[START OF GIVEN TEXT]

Johns, Romita and Janson are telling a story that can only work with Superman as the protagonist

John Romita Jr.: I'm enjoying it more now, after we've gotten through a couple of issues. I was nervous, and now I'm happy to see the results, and realize that we can even get better than what we've done. That's even more exciting.

Klaus Janson: I think that happens with all new projects. There's a certain amount of trying to feel each other out, trying to figure out what we're doing. But I think we're at the point now where we're all really looking forward to the next couple of issues, and building on what we've done already. We can feel and sense that something big is happening here.

John, it's interesting to hear you say you were nervous -- you've certainly drawn a few comics before. Were part of the nerves going to DC for the first time?

Romita: That was only self-imposed. I second-guess myself at the slightest things. I get nervous about things that aren't really that important, but I can't stop myself from overthinking. Especially when you sit at a desk for 12 hours in a row -- your brain starts to collapse on itself. "Oh, my God -- am I going to make a fool out of myself drawing this character?" It was short-lived, and fortunately played itself out within a couple pages of drawing the first issue. I felt much more comfortable after that.

With this new run, clearly you've introduced a lot of new elements, but you've also embraced a lot of familiar things, both storyline-wise and visually. Was it easy to find a starting point of what you want to say with Superman in 2014, to find that entryway into such a famous character?

Geoff Johns: The most universal way into any story is through just the fact of the human condition; being alive, and emotion. Superman's story is timeless. His rocket can land here today, or it can land here 70 years ago. But the way into this story was looking at the stories that have been happening the last few years on "Superman." Saying, "What's Clark Kent experienced?" He's experienced quite a bit. And looking where he is in his life right now. He works at his apartment. He doesn't work for The Daily Planet anymore. There's no one that knows his secret identity, except another superhero.

[END OF GIVEN TEXT]

- _WHAT IS NEEDED_: Print the stretch of the Superman interview from "Klaus Janson: I" through "is happening here.", copied word for word.

[START OF STORED DATA]

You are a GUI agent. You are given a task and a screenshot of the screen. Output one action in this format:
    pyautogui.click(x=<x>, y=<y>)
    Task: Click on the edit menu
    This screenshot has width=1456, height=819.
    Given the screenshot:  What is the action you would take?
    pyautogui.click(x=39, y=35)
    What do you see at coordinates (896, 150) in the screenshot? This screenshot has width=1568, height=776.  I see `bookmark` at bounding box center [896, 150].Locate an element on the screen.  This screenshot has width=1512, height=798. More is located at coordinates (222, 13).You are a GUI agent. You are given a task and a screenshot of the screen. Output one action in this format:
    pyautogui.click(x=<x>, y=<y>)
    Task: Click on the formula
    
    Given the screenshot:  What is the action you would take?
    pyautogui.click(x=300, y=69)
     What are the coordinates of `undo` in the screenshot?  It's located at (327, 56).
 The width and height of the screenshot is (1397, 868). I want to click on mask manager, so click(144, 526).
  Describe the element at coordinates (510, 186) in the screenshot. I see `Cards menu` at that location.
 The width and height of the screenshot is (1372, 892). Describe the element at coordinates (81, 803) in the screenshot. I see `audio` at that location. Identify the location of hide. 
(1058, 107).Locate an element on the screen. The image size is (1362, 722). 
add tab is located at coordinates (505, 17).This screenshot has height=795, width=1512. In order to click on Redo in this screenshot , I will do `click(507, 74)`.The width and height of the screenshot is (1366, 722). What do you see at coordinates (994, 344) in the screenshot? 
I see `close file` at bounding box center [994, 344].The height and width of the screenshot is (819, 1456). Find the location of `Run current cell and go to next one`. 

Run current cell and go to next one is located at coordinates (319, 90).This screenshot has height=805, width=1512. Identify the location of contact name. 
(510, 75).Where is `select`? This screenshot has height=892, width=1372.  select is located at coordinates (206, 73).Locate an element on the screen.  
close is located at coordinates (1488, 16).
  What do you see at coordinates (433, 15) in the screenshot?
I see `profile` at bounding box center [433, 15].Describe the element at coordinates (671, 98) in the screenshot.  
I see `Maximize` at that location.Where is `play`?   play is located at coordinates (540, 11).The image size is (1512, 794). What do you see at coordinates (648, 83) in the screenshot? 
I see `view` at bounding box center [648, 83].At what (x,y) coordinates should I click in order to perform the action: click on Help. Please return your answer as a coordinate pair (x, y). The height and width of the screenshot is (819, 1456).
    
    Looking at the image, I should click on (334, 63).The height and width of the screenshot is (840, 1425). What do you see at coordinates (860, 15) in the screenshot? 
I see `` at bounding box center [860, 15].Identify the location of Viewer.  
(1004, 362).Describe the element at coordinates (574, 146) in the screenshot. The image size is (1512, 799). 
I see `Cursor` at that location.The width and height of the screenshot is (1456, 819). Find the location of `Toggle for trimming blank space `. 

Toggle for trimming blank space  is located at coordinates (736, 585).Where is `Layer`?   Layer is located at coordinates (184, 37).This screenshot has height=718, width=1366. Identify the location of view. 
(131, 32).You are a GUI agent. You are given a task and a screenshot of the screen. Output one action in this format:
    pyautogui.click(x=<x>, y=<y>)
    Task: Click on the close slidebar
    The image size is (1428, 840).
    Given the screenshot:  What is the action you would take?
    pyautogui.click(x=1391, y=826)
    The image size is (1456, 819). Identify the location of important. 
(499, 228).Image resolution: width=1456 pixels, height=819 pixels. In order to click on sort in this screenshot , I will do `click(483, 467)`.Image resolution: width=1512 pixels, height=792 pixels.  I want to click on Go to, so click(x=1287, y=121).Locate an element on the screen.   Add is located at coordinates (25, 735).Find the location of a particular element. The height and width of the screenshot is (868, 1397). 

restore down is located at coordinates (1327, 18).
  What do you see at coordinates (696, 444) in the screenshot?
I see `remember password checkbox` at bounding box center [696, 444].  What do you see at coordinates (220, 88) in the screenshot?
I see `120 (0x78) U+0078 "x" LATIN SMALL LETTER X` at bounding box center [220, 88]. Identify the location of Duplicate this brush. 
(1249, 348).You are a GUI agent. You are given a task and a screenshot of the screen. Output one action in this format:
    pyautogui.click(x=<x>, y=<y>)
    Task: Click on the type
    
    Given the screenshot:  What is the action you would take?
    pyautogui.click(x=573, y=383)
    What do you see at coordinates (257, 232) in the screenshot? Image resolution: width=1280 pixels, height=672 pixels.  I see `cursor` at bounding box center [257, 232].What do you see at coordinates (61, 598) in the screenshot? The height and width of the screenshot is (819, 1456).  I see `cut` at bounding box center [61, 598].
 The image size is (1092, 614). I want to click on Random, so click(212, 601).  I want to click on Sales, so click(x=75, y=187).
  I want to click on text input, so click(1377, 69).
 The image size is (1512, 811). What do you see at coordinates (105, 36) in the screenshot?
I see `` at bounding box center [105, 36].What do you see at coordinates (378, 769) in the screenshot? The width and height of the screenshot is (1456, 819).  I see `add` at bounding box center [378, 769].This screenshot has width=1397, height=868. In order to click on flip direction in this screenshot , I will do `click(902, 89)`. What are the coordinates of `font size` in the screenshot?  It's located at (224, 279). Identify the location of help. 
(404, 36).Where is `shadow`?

[END OF STORED DATA]

- _SOLUTION FOR THIS PROBLEM_:
Klaus Janson: I think that happens with all new projects. There's a certain amount of trying to feel each other out, trying to figure out what we're doing. But I think we're at the point now where we're all really looking forward to the next couple of issues, and building on what we've done already. We can feel and sense that something big is happening here.